なんとなく奇妙な違和感を感じつつ、横島が答える。
「・・・そうっスね、明日あさっては仕事が入っているから、今度は水曜日ぐらいですかね」
「・・・よかった」
「・・・え?」
「ううん、なんでもないんですよ。おやすみなさい」
そう言いながら横島の背中を、羊でいうフレンチラックのあたりの感触を愛しげに確かめる魔鈴であった。
今までの
コメント:
- >「あの国に住んでこの味が出せるなんて、それこそ奇跡か魔法のようなものだ」
確かに……。激しく同意したくなるセリフでした。
お料理の描写がとても良いです。お腹が空いてきそう。
赤蛇さんは料理がご専門の方ですか? (U. Woodfield)
- ↑あの国って僕は日本を思い浮かべてしまったんですが・・・
ちなみに日本の料理の文化は一部(ッていってもマイナーの意ではない)の料理人やらなんやらには定評がありますよ。料理の描写がうまいんですけど、前菜とメインディッシュが一緒に出てくるのがちょっと・・・って何言ってるんでしょ?僕は・・・
いやいや、お気に触りましたらすいません。
魔鈴はかわえーッス!であであ!! (ヒロ)
- >奇妙な違和感を感じつつ
>横島の背中を、羊でいうフレンチラックのあたりの感触を愛しげに確かめる
・・・・ある童話で、やってきた子供にご馳走を振舞い、丸々と太ってから料理する。という魔女がいます。
・・・・・・
・・・・
・・
・・・ま、まさか・・・・魔鈴さん・・・・・・。ガクガクブルブル(((T□T))) (まさのりん)
- いや、「料理」の意味が違うんではないか、と。
たぶん「食べる」の意味も違ってるんではないか、と。
別の意味でガクガクブルブル(((T□T))) (O)
- 僕がひそかに書きたかったことを具現化してもらえて感激です!
最後のひねり具合も含めて(ぼそっ・・・)
遅ればせながら、はじめまして。 (Kita.Q)
- 一見して不必要とも思える詳細な料理の説明は、このオチの為だったのですね。
きっとまだ誰も特別料理を食べた事が無く、噂だけが先行しているのでしょう。
おそらく魔鈴の横島への態度は、純粋な好意から来るものなのでしょう。
従って「アミルスタン羊のロースト」は真っ当な料理なのでしょう。……多分。
投稿お疲れ様でした。 (dry)
- もしも。もしも『そう』なのだとしたら、素材の熟成の前に厳選が間違っていたような気がしてなりません。何せ横島くんの普段の生活考えるに、とてもとても………………ハッ、私は何を考えて!?(焦っ)

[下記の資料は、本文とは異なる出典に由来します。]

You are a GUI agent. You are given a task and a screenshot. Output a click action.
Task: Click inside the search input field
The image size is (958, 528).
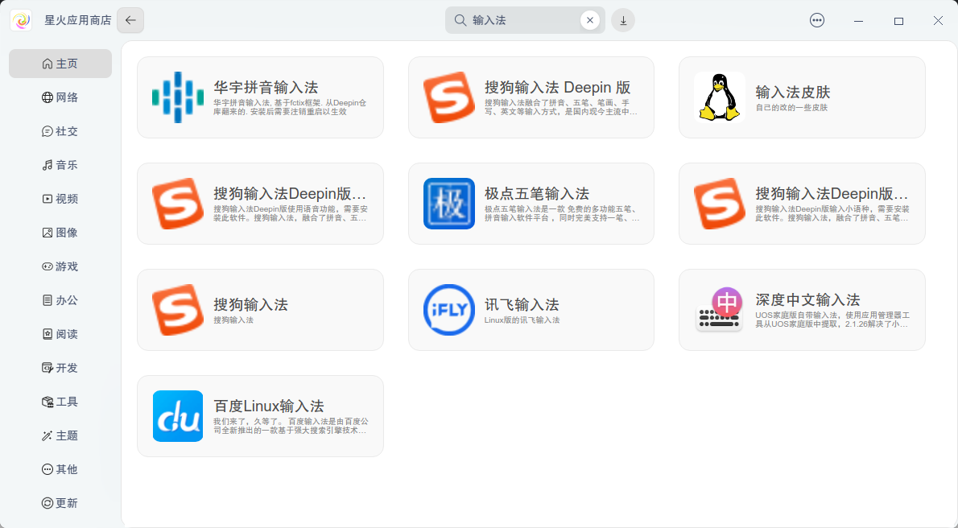[x=523, y=20]
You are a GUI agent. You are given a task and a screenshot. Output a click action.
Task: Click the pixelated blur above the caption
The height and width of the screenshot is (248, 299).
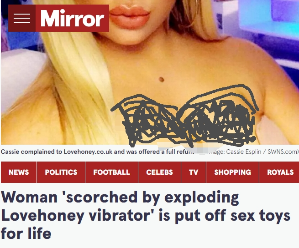[x=191, y=147]
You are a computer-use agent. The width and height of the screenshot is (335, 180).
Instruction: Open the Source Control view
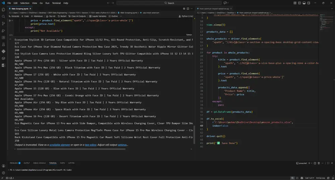tap(4, 23)
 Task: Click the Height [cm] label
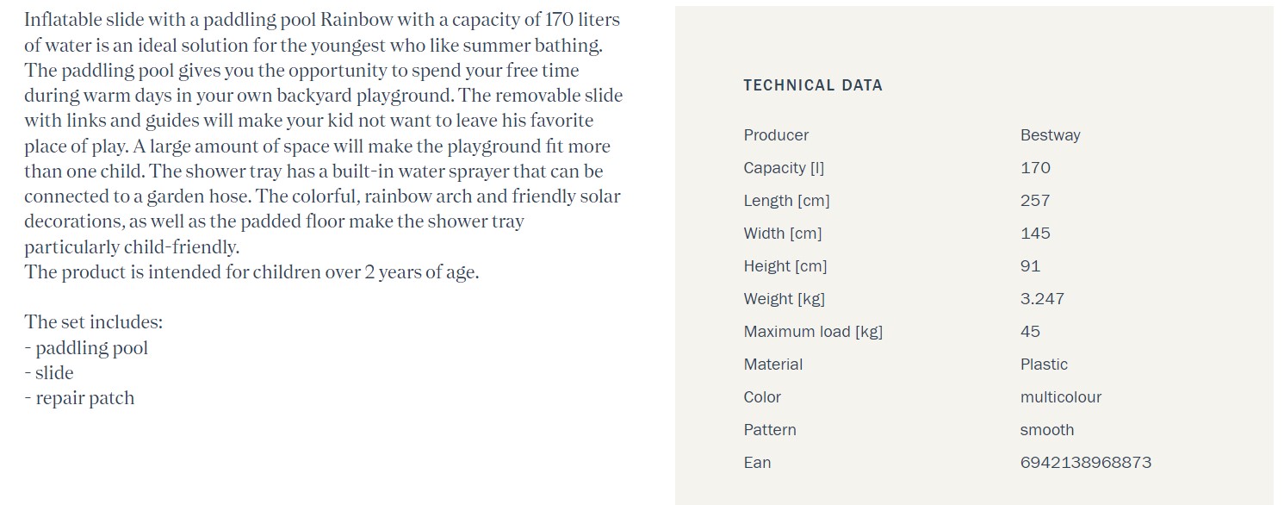785,266
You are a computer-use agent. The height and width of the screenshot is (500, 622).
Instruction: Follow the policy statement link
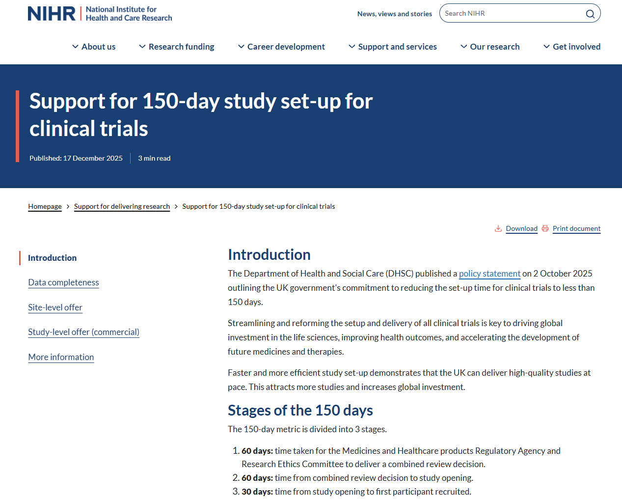(x=489, y=274)
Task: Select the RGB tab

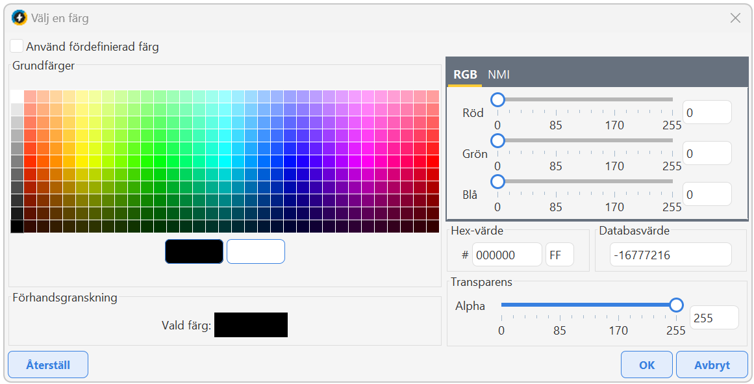Action: [465, 75]
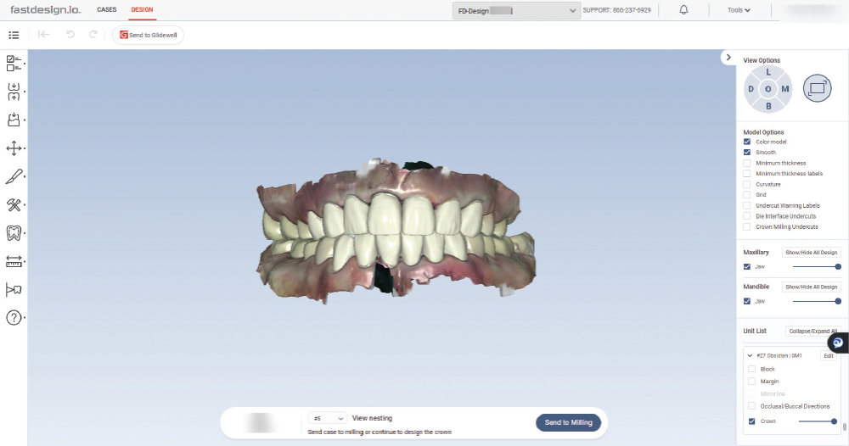849x446 pixels.
Task: Uncheck the Color model option
Action: pos(747,142)
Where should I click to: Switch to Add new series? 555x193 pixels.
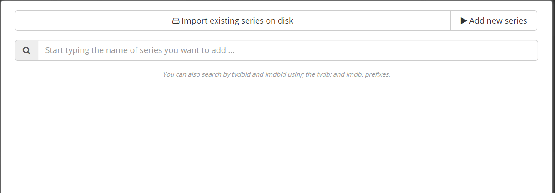(x=494, y=21)

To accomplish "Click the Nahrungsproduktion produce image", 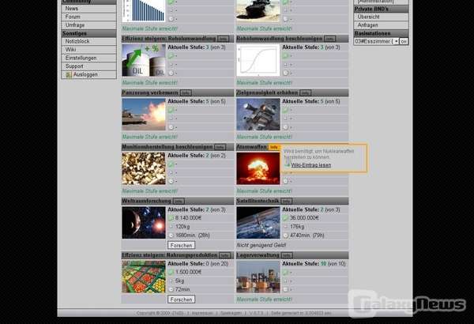I will point(143,277).
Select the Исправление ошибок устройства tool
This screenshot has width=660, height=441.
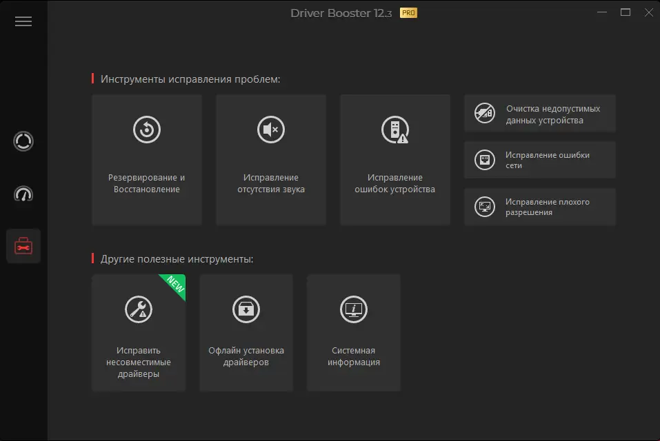coord(394,159)
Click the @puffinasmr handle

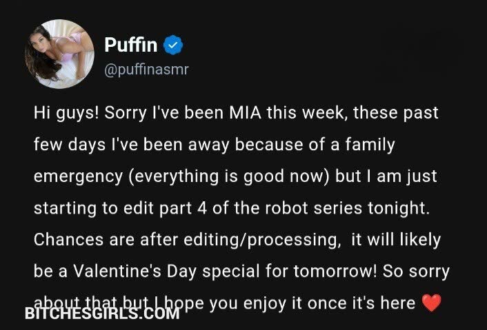(146, 69)
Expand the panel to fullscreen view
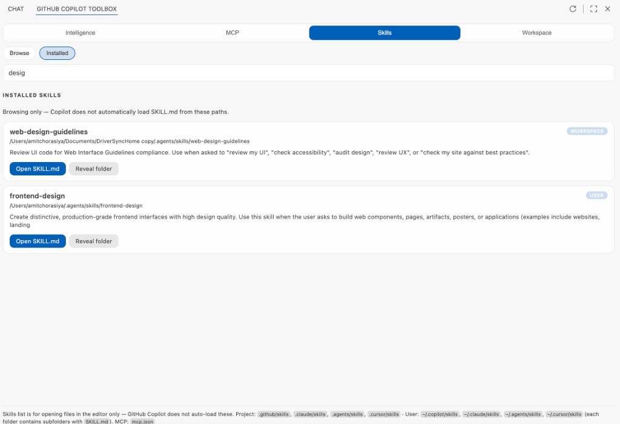This screenshot has height=424, width=620. (593, 8)
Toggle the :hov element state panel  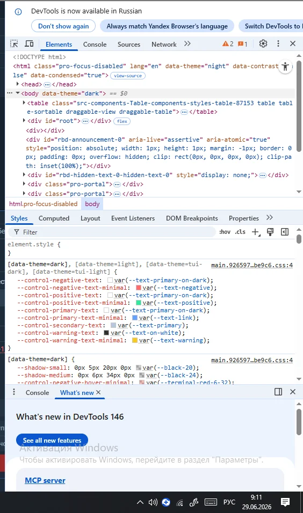coord(225,232)
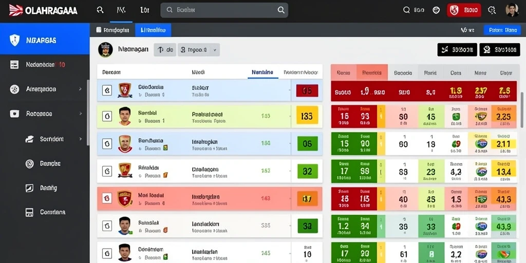Click the yellow 135 score swatch
Image resolution: width=526 pixels, height=263 pixels.
pos(307,116)
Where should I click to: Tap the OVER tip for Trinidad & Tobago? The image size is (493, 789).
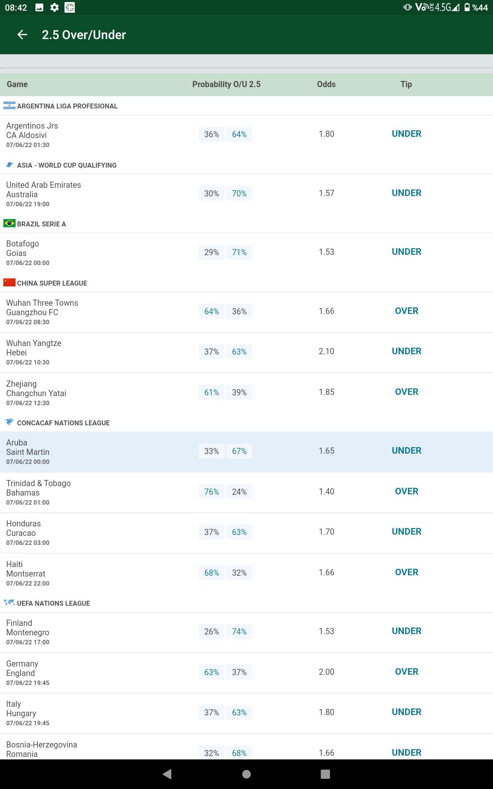tap(406, 491)

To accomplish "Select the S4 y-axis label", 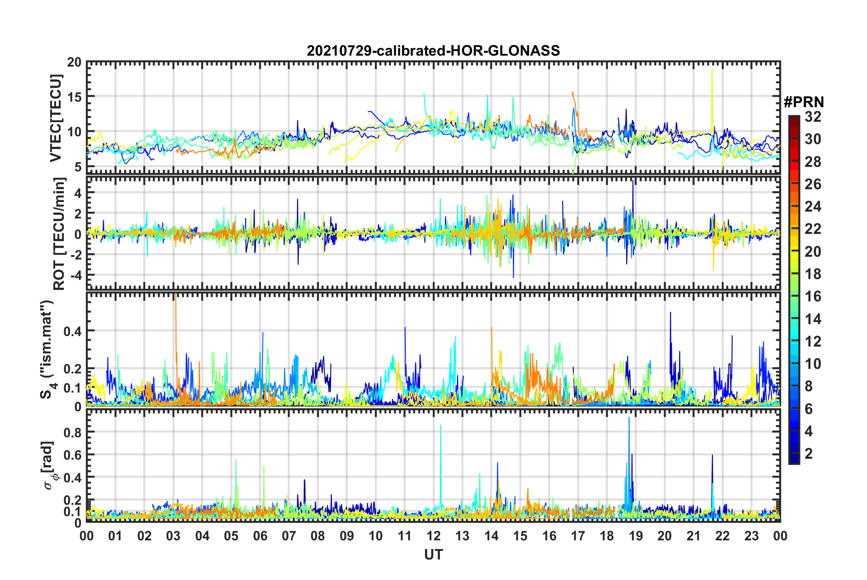I will click(48, 349).
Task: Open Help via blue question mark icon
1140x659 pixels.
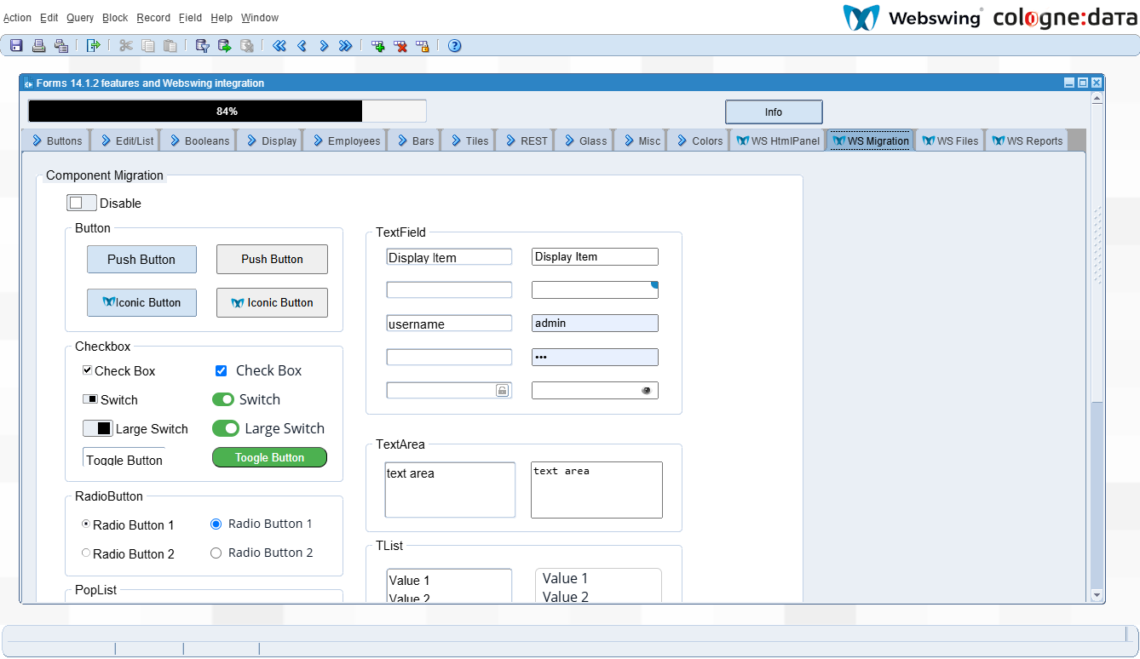Action: point(454,46)
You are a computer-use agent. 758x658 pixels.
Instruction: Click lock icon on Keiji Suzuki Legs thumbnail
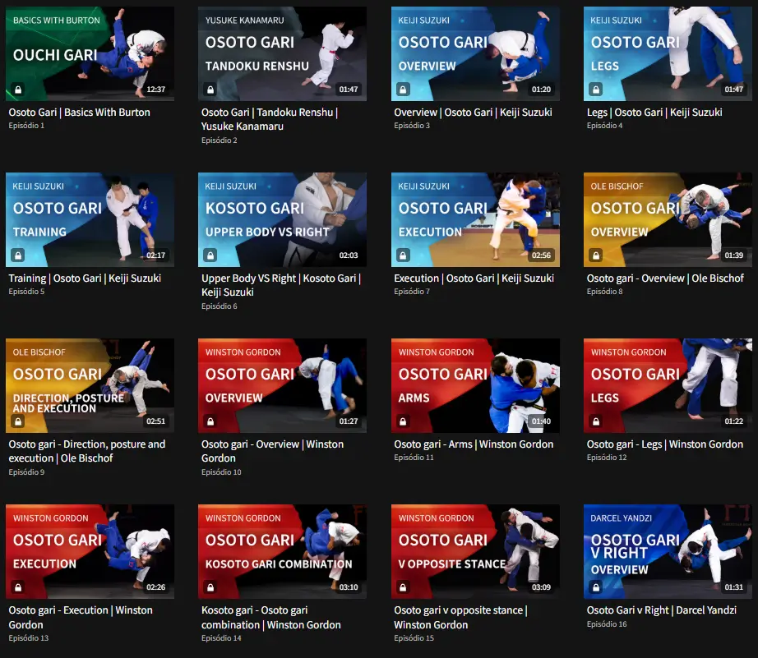coord(596,90)
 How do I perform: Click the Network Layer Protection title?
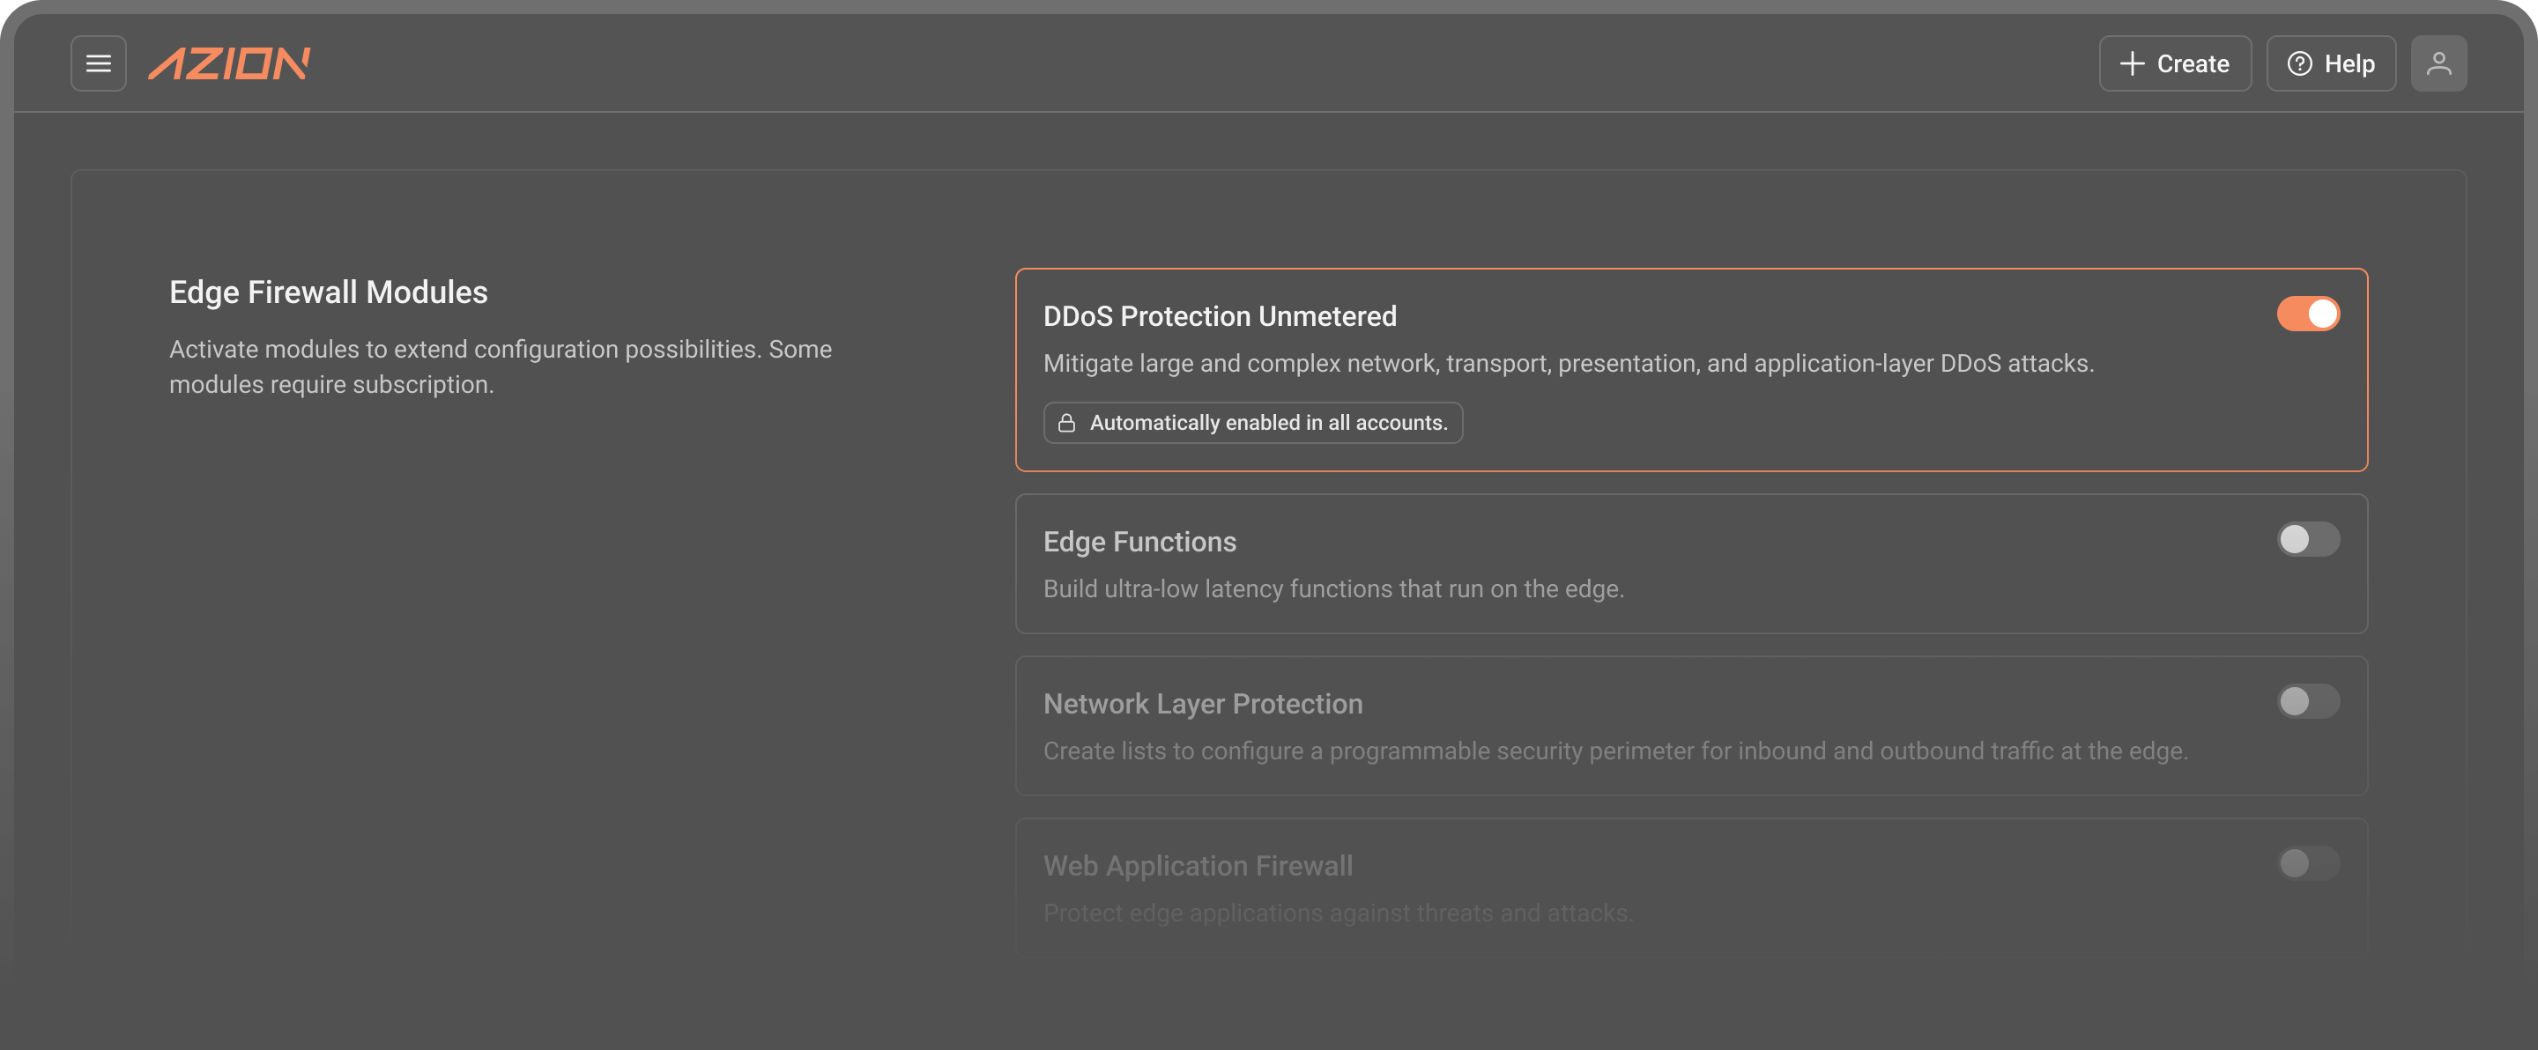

美味しそうな料理の描写に、血の滲むような下調べ作業が偲ばれます。
なんだか果てしなくグレーな伏線とオチが、読者の想像力をいやが上にも掻き立てます。
あの、そんな素敵なお話を書く赤蛇さんに一つだけお願いが……
続かないでくださいね(涙) (斑駒)
- (((( ;゜Д゜)))ガクガクブルブル
こ、恐い・・・魔鈴さんが恐いよ・・・
ブラックユーモアがたっぷり入った赤蛇さんの見事な手法に震えながら、
賛成票を1票 (((( ;゜Д゜)))ガクガクブルブル (ユタ)
- ここで問題が。
素材は吟味してるんですよね?
○○君は、果たして何処をどう厳選して選ばれたのか!?
いや、あそこかな?とか、いやいや、ここだろう。
と思いつく部分は何箇所かあるんですが・・・・・・
なんにしろ、これは暫く頭に残る作品です。
・・・・・・・・・怖ぇよぉ(ぶるぶる) (KAZ23)
- >ヒロ様
差し出口かもしれませんが……。
「あの国」とはヨーロッパの北にある島国のことです。
一般にゲルマン系の国の食文化はフランス、イタリアなどのラテン系に比べて非常にお粗末なものです。中でもイ○リスは食い物のまずい国の代名詞のようなイメージがあります。
日本ですか? とんでもない。日本料理は世界でもトップクラスの洗練度を誇る料理だと思いますよ。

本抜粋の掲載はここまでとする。